Estes dados mostram que o problema não é novo e nem incidental, mas sim estrutural, com raízes nos equívocos passados da política para o setor, cuja privatização deveria ter-se iniciado há pelo menos 15 anos, quando ficou patente o esgotamento da capacidade de investimentos do Estado. É importante lembrar que os investimentos em infra-estrutura no Brasil concentraram-se, especialmente a partir de meados do século, na área estatal, uma tendência que se verificou com a eclosão da onda de nacionalismo resultante dos conflitos mundiais de 1914 e 1939. No entanto, a crise crônica do Estado, sobremaneira no que tange ao desequilíbrio fiscal, praticamente paralisou aqueles investimentos. A resposta ao problema começou a surgir – tardiamente, mas em tempo de reverter a situação a médio prazo – há cerca de cinco anos, quando desencadeou-se o processo de privatização dos serviços de geração, transmissão e distribuição de energia. O modelo brasileiro parece eficiente, conferindo ao Estado a responsabilidade pela normalização e fiscalização da infra-estrutura e à iniciativa privada, o direito de investir em áreas vitais para o desenvolvimento nacional e com imenso potencial para gerar lucro e, o que é mais importante, empregos. Em São Paulo, o processo de privatização das companhias energéticas realizou-se com muito êxito, demonstrando haver um caminho a ser seguido para evitar que o colapso no setor energético prejudique o processo de desenvolvimento do País. Para o sucesso desta meta de garantir a oferta do insumo mais fundamental nesta era da eletrônica, da robótica e da informática, numa sociedade movida a energia elétrica, é necessário programar novos investimentos, além dos já previstos inicialmente nos próximos cinco anos. Também é preciso antecipar obras, revendo os cronogramas das construções, para que, em 2002 ou, pelo menos, em 2003, o Brasil não fique, novamente, refém de “São Pedro”.
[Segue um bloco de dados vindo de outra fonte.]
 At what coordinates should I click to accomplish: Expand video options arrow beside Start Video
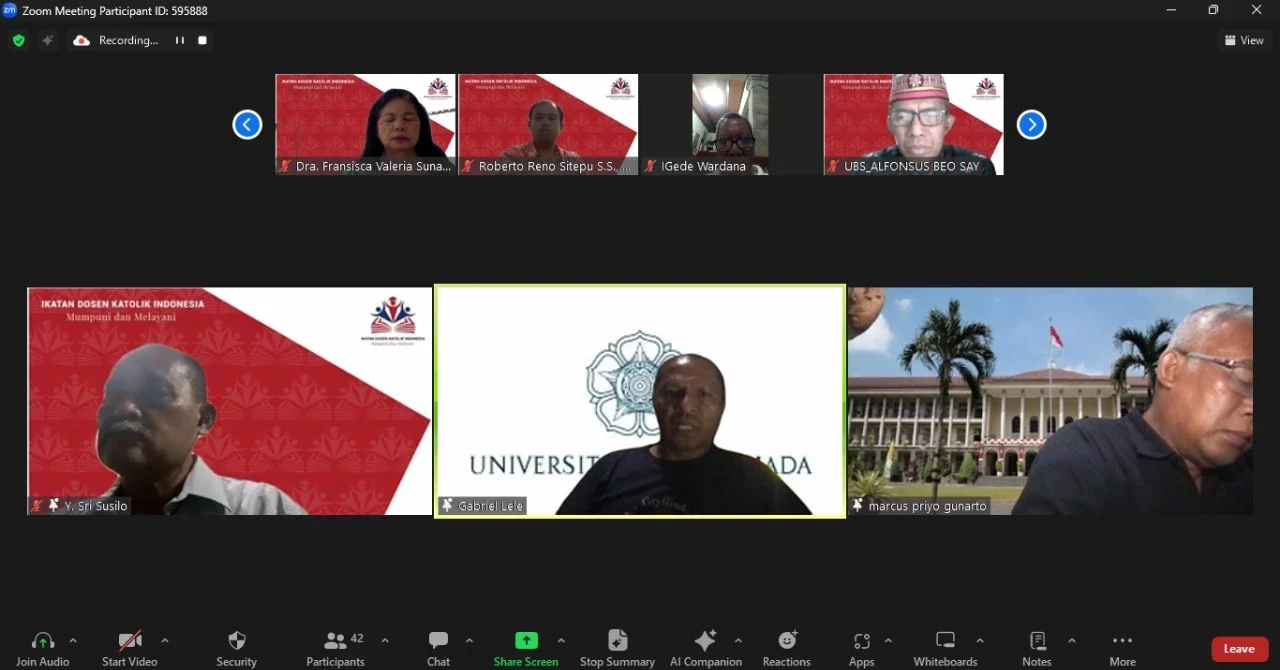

A situação, de fato, é grave, mas há alternativas. Nesse processo, todos devem empenhar-se na busca de soluções. O Estado, apesar da privatização, e as novas concessionárias do setor privado, que jamais devem perder de vista o fato de que prestam um serviço público. A Nação tem pela frente um velho problema, ao qual se está dando uma indevida dimensão de novidade. É preciso identificar com clareza a origem e a causa dos problemas. Mais do que a “surpresa” do apagão é preciso ter consciência de que o regime pluvial deste ano é apenas um componente circunstancial de todo um sistema que, há muito, opera no limite de sua capacidade. Daqui a alguns anos, se não se realizarem os investimentos necessários, nem uma reedição do dilúvio tiraria o Brasil da escuridão. O Estado deve fiscalizar o cumprimento dos compromissos assumidos pelas concessionárias à época da privatização, garantindo o aporte mínimo de capital na geração, transmissão e distribuição. É necessário, por exemplo, viabilizar a utilização de energia proveniente de áreas onde há oferta mais abundante em relação ao consumo, em regiões com mais carência de eletricidade.
Dimensionar essas possibilidades, planejar e viabilizar esse avanço tecnológico do sistema constituem responsabilidade inerente ao Estado.
Necessário, também, investir em fontes alternativas de energia (gás, co-geração, eólico, nuclear e outras), reforçando e tornando mais forte a nossa matriz energética. Soluções existem e, certamente, todas as medidas necessárias serão adotadas. Afinal, o Brasil não pode, ao invés de adentrar definitivamente no Século XXI, retroceder à idade das trevas.
Ruy Martins Altenfelder Silva
Secretário de Ciência, Tecnologia e Desenvolvimento Econômico do Estado de São Paulo e presidente licenciado da Associação Brasileira de Comunicação Empresarial (Aberje).